In our research, the quality of life related to the health of patients was assessed using the SGRQ questionnaire. According to Nelsen et al. this questionnaire is an integral tool with high valid content, since it evaluates the health status of patients with severe asthma. In our research, we found a statistically significant improvement in the symptoms, total score and impact domains. Changes in quality of life have been described in several studies, among which are that of Agbetile,  Crosbie  y Lingner,  where it was found that HRQoL improves after PR, even when applying different scales such as the quality of life scale of the WHO, the Chronic Respiratory Questionnaire and the SGRQ used by us.

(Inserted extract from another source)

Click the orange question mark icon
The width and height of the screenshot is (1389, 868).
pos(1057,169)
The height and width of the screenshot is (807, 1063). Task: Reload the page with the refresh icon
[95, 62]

It is important to clarify that it is necessary to deepen the results obtained, using scales that evaluate the knowledge of patients with severe asthma, and using also the realization of post-PR follow-ups to identify the true application of the knowledge and habits acquired during the RP.
The addition of education to a PR program showed good results regarding variables such as functional aerobic capacity, symptoms and quality of life in patients with severe asthma.
The authors thank the patients who voluntarily participated in the study.
Conflict of Interest
All authors disclose that there was no conflict of interest.